Your task |
Line filter on the word "salta": copy each matching line from the entries.
-------------------------
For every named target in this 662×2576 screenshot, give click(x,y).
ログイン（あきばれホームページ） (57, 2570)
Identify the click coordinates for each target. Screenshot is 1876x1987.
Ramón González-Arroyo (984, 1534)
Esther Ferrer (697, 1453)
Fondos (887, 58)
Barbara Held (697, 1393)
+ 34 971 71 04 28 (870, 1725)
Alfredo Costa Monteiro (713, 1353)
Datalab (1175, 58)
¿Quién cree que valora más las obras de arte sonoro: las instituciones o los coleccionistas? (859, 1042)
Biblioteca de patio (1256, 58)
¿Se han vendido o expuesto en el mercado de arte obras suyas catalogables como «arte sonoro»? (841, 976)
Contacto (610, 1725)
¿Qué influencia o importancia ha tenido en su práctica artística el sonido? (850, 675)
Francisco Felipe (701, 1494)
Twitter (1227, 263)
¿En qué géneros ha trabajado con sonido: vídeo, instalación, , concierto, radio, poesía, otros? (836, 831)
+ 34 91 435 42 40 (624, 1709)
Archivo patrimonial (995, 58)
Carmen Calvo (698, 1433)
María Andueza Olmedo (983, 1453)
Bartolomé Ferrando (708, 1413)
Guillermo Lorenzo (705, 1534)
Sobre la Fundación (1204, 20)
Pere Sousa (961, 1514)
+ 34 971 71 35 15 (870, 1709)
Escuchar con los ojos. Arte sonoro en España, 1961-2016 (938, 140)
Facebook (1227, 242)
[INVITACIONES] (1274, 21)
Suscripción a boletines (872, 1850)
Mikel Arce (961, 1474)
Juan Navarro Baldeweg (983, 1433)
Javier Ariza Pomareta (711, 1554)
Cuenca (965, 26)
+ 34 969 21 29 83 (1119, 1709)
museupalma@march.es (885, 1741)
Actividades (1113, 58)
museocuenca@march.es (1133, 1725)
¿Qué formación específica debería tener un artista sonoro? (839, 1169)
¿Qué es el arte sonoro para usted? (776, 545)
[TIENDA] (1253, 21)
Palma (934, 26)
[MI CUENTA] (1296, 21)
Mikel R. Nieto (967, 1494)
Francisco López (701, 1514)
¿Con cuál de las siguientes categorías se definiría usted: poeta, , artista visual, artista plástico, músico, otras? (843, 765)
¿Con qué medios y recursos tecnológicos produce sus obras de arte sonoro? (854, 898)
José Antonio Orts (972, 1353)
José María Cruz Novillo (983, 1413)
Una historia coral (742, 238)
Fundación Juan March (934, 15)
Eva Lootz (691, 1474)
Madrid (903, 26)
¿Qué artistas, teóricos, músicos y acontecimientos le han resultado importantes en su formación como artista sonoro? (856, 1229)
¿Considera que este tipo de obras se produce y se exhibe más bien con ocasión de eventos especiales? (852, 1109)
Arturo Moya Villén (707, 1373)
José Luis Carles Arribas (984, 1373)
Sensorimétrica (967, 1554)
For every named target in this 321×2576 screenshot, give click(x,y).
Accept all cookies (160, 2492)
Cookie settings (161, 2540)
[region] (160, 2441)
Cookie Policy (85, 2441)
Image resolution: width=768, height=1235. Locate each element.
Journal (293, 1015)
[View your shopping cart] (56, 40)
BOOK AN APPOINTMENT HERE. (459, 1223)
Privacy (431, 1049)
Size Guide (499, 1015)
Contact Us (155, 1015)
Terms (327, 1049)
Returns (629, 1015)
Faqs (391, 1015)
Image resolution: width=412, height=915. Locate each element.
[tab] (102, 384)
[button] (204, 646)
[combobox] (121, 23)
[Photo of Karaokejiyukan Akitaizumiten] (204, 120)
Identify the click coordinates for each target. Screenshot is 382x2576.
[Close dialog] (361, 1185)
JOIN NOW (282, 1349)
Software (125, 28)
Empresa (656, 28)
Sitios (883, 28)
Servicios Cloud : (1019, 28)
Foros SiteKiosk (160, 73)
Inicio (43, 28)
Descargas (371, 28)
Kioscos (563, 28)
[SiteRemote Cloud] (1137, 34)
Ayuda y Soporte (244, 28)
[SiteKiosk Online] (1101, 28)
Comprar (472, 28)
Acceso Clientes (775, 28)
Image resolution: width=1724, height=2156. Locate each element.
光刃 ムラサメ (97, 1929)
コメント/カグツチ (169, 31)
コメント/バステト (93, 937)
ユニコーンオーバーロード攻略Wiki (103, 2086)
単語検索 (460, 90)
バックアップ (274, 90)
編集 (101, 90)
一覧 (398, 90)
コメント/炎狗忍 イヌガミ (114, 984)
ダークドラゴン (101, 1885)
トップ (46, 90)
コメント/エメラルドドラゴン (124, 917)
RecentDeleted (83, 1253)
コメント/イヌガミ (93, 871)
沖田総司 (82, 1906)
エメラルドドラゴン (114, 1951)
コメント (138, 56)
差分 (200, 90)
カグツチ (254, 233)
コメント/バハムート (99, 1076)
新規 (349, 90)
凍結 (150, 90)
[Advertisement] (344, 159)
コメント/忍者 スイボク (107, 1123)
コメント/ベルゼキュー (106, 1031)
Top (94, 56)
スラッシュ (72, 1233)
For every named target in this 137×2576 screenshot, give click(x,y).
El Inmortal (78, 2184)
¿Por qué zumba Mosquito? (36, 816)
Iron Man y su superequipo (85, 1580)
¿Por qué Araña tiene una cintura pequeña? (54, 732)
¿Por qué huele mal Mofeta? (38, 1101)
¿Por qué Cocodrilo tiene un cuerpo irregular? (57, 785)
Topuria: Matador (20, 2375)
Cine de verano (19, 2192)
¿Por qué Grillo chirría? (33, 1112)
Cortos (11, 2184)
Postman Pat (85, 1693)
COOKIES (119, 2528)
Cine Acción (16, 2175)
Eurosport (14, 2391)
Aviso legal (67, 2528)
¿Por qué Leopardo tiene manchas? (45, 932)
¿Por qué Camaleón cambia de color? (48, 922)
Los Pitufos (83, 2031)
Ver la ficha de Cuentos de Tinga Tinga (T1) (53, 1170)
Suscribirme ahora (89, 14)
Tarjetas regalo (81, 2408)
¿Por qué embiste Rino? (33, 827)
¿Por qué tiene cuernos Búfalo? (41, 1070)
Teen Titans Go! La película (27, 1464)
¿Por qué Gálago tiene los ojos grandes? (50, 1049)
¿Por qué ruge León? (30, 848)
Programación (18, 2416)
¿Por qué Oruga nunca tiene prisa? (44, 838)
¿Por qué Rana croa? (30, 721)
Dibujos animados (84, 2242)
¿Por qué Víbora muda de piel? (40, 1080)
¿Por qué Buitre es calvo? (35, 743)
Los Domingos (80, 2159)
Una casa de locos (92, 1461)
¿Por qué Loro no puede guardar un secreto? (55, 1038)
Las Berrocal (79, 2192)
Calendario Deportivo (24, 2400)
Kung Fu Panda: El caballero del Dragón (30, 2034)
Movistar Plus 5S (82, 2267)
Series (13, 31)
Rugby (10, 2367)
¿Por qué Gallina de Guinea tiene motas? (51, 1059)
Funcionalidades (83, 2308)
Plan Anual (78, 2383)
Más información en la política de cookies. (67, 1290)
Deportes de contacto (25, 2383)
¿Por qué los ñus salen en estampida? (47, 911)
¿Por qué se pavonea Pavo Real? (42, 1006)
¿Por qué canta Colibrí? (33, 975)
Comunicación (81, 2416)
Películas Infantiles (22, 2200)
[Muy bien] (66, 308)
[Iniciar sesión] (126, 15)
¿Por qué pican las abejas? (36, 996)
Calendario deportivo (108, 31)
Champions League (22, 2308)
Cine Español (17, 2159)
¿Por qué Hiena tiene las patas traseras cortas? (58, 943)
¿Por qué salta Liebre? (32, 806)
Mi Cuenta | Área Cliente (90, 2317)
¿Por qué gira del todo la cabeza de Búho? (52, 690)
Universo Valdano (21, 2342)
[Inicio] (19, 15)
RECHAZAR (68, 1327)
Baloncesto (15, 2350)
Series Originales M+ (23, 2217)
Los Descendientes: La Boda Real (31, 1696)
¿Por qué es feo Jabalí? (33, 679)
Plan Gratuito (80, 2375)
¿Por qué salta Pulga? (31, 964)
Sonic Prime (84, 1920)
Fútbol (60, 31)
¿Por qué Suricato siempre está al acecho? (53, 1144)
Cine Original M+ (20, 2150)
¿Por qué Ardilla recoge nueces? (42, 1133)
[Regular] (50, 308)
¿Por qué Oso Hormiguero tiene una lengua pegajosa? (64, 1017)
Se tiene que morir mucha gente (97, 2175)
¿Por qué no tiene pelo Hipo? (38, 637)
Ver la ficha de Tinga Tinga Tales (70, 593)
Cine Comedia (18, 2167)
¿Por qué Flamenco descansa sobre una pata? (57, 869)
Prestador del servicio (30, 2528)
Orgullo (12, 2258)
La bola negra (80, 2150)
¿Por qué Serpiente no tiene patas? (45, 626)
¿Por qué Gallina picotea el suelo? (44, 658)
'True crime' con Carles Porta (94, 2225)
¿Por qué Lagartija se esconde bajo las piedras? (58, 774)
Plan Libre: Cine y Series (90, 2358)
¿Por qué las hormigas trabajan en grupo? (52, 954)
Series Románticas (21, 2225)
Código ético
-------------------------
Answer area |
¿Por qué salta Liebre? (32, 806)
¿Por qué salta Pulga? (31, 964)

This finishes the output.